Quizás en algún tiempo se equivocaron al pensar que Europa era una suerte de paraíso, la tierra de la justicia y de las democracias. Nunca imaginaron que cruzaban mares para entrar en el Estado burocrático, que los convierte en irregulares.
Últimamente tienen también que hacer frente al revoloteo de todo tipo de alimañas. Una suerte de asesorías jurídicas que tienen «mano» para agilizar los trámites, mientras que otros papeles metidos sin toga se encuentran con el cajón. Aquí aparecen contactos de WhatsApp que por 180 euros nos facilitan una de esas citas de asilo o residencia, imposibles de obtener porque las líneas nunca dejan de estar ocupadas.

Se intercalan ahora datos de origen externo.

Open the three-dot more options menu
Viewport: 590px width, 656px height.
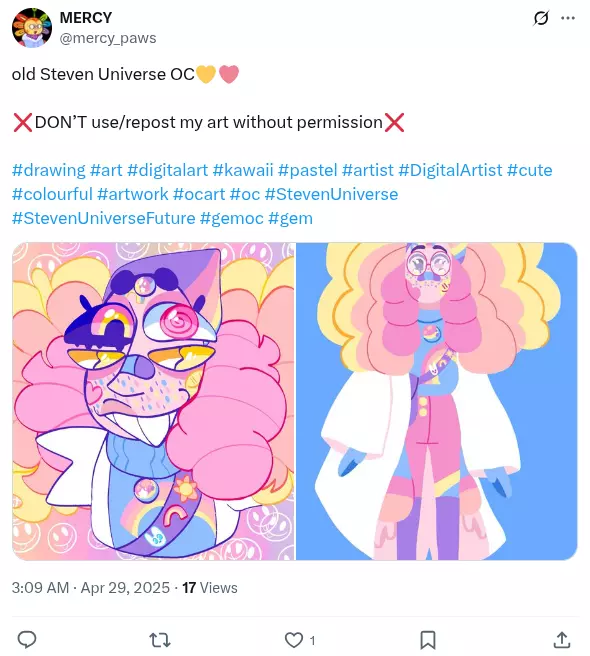coord(568,18)
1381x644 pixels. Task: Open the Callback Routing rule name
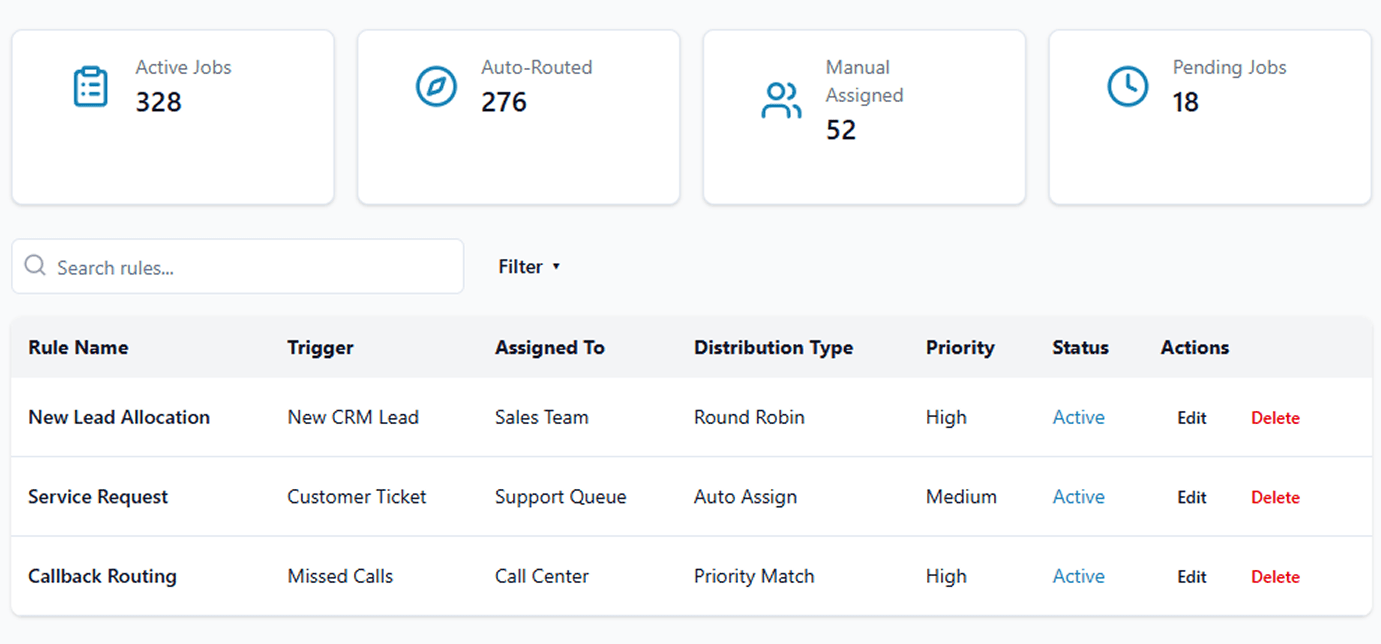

Un cálculo sencillo: el número de inmigrantes que pasan al día por estas instituciones, multiplicado por días laborables y por el precio al que se están vendiendo las atenciones, nos da una cifra que nos puede hacer pensar que la magnitud del fraude debe de tener raíces bien profundas dentro del alcantarillado público.
La nostalgia es un sentimiento del que no todo el mundo es capaz, para ello es necesario haber sido feliz. De tal modo que en nuestra vida no se hayan dado experiencias tan negativas que provocaran levantar compuertas mentales, que contengan la memoria.
Cuando una persona ha salido de su país vendiendo lo que tiene o pidiendo un préstamo, ha iniciado un viaje en el que ha ido sufriendo la necesidad de fragmentar su cerebro levantando tabiques que le impidan recordar aquello que le ha provocado el dolor de no sentirse ser humano, haber sido en algunos momentos únicamente animal u objeto. Como dicen tantos: «qué vamos a hacer, pagar no más…»
Solamente me gustaría que a todos estos que un día soñaron con el mito de Occidente, no les quitemos la posibilidad de sentir nostalgia de algo, de un instante, de algo que les hiciera pensar que mereció la pena haber vivido.